Entries for locating displayed items
⁂
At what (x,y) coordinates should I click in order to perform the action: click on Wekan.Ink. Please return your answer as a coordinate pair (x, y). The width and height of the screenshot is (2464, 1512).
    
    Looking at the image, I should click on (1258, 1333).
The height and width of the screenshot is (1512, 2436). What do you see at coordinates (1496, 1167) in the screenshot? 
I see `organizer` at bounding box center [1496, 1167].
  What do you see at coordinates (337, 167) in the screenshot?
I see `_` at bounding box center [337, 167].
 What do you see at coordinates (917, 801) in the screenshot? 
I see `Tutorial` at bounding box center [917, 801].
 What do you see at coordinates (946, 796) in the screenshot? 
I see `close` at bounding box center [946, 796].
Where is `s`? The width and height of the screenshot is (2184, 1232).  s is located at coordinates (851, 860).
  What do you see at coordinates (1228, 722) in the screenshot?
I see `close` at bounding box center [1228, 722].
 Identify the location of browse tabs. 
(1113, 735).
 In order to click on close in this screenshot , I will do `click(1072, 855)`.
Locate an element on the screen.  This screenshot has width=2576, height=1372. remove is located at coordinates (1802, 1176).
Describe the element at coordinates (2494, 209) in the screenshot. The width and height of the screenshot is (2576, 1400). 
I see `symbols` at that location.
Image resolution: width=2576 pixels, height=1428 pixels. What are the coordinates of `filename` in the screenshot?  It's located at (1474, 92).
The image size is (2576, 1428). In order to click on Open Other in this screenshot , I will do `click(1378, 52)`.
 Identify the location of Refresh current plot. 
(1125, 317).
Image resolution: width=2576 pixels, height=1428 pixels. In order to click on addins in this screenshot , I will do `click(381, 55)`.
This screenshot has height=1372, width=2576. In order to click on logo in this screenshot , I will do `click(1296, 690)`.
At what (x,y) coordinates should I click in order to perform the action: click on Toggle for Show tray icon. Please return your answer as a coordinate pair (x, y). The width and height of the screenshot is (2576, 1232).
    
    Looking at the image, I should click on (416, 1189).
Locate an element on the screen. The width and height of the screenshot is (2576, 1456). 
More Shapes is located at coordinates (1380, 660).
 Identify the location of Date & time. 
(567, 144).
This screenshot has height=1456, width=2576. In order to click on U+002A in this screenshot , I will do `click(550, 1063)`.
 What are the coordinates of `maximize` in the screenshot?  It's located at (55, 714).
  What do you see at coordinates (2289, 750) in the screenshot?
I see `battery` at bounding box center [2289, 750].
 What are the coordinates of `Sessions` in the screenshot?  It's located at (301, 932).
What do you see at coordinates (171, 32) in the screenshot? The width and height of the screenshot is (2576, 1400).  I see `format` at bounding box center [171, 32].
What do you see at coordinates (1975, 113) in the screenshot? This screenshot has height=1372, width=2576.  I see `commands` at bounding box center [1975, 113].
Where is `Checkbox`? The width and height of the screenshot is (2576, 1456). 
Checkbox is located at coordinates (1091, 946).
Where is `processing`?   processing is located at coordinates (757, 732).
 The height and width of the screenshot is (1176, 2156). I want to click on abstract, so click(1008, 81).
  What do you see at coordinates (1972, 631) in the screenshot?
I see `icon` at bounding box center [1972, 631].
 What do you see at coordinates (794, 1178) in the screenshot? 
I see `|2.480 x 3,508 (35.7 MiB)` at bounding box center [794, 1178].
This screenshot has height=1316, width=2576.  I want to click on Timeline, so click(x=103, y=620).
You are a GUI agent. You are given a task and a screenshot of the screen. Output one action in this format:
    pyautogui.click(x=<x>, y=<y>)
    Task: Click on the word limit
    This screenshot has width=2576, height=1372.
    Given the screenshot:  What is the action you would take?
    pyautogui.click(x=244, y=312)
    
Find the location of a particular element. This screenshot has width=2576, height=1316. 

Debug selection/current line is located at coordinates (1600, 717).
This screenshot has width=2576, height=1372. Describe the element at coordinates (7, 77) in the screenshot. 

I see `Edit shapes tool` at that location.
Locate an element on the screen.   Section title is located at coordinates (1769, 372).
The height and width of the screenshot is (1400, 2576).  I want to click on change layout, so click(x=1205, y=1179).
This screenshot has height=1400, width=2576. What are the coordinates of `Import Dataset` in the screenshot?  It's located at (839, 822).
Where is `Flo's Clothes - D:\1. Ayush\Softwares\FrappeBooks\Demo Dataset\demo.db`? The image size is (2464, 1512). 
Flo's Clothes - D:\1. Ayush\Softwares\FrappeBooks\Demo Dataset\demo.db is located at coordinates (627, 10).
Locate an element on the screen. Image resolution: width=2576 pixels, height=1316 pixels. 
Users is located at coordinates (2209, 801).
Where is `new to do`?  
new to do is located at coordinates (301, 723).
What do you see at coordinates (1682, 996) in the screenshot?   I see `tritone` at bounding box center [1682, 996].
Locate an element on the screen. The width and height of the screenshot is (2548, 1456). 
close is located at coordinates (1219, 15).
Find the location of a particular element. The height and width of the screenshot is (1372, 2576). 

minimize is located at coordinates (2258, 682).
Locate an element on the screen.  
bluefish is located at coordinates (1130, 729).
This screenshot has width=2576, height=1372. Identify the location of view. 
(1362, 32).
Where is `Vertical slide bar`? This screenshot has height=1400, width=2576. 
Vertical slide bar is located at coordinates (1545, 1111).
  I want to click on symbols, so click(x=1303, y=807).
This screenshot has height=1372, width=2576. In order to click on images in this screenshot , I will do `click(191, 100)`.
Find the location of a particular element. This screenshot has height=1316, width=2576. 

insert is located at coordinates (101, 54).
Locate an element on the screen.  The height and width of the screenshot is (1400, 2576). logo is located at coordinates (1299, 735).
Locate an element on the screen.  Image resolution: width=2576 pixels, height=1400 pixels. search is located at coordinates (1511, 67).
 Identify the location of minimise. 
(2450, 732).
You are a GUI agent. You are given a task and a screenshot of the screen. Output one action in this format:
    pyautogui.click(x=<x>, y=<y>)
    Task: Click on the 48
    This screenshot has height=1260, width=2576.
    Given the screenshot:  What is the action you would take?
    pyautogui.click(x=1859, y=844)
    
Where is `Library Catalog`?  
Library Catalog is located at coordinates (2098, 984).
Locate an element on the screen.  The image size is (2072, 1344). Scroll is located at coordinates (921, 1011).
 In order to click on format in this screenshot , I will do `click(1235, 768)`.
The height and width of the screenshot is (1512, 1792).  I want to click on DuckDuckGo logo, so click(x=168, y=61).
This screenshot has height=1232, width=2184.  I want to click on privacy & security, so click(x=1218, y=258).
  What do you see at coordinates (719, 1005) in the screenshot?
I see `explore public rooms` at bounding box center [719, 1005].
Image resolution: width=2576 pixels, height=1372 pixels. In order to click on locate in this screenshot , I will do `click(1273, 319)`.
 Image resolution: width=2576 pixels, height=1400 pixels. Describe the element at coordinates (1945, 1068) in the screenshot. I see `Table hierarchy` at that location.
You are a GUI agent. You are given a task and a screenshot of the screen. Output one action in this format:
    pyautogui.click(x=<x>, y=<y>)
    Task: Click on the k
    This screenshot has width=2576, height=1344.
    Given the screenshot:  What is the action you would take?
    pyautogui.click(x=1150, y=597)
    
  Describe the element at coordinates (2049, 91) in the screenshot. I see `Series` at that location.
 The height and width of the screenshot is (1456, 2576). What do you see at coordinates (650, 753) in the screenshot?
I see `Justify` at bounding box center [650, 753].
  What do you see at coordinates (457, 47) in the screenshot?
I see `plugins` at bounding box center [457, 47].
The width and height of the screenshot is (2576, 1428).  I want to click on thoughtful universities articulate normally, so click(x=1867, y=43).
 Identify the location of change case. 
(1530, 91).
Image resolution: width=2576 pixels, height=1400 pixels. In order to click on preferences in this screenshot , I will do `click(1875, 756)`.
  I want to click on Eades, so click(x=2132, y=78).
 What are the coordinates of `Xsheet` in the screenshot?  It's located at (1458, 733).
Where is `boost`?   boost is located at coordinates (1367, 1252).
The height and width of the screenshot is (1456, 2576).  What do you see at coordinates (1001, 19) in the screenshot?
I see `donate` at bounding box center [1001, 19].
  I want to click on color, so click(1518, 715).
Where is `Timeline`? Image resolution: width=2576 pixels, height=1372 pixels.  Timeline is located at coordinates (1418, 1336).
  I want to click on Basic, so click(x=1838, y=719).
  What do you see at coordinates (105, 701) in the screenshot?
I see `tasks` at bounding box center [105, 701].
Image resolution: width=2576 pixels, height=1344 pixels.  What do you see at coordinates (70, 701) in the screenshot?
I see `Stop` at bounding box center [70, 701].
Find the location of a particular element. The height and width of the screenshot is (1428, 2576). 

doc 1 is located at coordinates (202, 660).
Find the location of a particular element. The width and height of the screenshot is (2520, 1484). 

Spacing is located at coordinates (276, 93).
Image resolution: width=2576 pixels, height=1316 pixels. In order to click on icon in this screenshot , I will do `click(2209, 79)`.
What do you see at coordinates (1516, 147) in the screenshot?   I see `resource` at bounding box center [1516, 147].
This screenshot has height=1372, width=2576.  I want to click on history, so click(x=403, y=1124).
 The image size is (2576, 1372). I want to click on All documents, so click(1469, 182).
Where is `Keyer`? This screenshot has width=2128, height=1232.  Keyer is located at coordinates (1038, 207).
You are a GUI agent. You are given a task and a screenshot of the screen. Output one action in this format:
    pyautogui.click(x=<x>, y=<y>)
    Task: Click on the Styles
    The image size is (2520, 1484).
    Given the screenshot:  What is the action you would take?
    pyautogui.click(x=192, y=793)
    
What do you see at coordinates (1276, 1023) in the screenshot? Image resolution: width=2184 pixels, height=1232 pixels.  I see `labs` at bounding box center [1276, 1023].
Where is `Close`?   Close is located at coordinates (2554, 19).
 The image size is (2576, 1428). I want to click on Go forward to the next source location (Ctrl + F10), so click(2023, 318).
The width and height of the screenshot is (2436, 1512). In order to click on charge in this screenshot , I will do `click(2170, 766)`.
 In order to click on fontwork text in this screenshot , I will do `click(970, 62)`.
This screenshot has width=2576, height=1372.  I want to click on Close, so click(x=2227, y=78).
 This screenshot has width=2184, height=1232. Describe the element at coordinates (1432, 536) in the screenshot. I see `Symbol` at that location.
⁂
### [PROBLEM DETAILS]
Return each line from the entries above that contains the word "perform".

### [TASK RESULT]
At what (x,y) coordinates should I click in order to perform the action: click on Wekan.Ink. Please return your answer as a coordinate pair (x, y). The width and height of the screenshot is (2464, 1512).
At what (x,y) coordinates should I click in order to perform the action: click on Toggle for Show tray icon. Please return your answer as a coordinate pair (x, y). The width and height of the screenshot is (2576, 1232).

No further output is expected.